Endocrine Disrupting Chemicals, PXR and Atherosclerosis

  • Zhou, Changcheng (PI)

Grants and Contracts Details


Despite enormous research efforts and advances in treatments in the past few decades, atherosclerosis is still a major health problem in the United Sates and around the world. The etiology of atherosclerosis is complex, involving a mix of genetic and environmental factors interacting with each other over years. While recent studies utilizing genome wide association have revealed many new genes involved in atherosclerosis, the study of “gene-environment interactions” related to cardiovascular disease has lagged far behind. In addition to the obvious contributions of diet and lifestyle to the high incidence of atherosclerosis, recent findings have implicated a link between exposures to endocrine disrupting chemicals (EDCs) and cardiovascular disease.

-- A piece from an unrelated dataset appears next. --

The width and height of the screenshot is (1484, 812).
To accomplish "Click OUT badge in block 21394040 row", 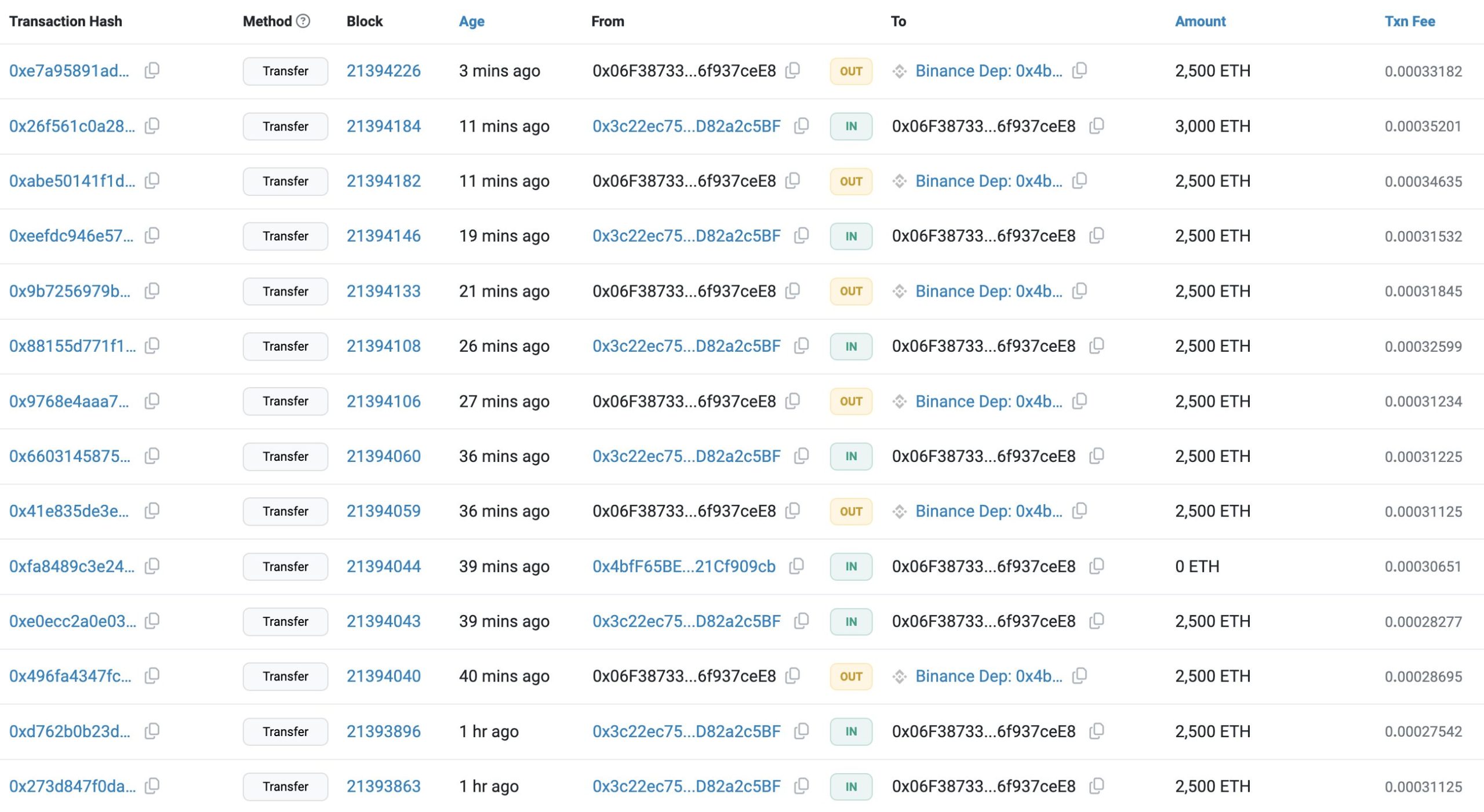I will click(850, 676).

However, the roles of EDCs in the etiology of atherosclerosis are poorly understood. Many EDCs including bisphenol A (BPA), alkylphenols, phthalates, polychlorinated biphenyls (PCBs), organochlorine, and organophosphate can activate a xenobiotic receptor pregnane X receptor (PXR). PXR is a nuclear hormone receptor activated by a diverse array of endogenous hormones, dietary steroids, pharmaceutical agents, and xenobiotic compounds. PXR functions as a xenobiotic sensor to coordinately regulate xenobiotic metabolism in the liver and intestine. More recently, we found that in atherosclerosis sensitive apolipoprotein E deficient (ApoE-/-) mice chronic PXR activation decreased HDL cholesterol levels and increased atherosclerosis. Furthermore, PXR activation significantly altered expression of atherosclerosis modifier genes in the liver. We hypothesize that long-term exposure to EDCs that can activate PXR may lead to aberrations of lipid homeostasis and increased atherosclerosis. To test this hypothesis, we propose to 1) investigate the species-specific role of PXR in atherosclerosis; 2) determine the contribution of PXR towards the atherogenic effects of PXR-related EDCs using knockout and transgenic humanized mice; and 3) explore the anti-atherogenic potential of the human PXR antagonist sulforaphane. Taken together, the proposed research may reveal an important molecular mechanism by which EDCs induce metabolic disorders and atherosclerosis. The discovery and pharmacological development of new PXR modulators might represent an innovative approach to prevent EDC-elicited atherogenesis.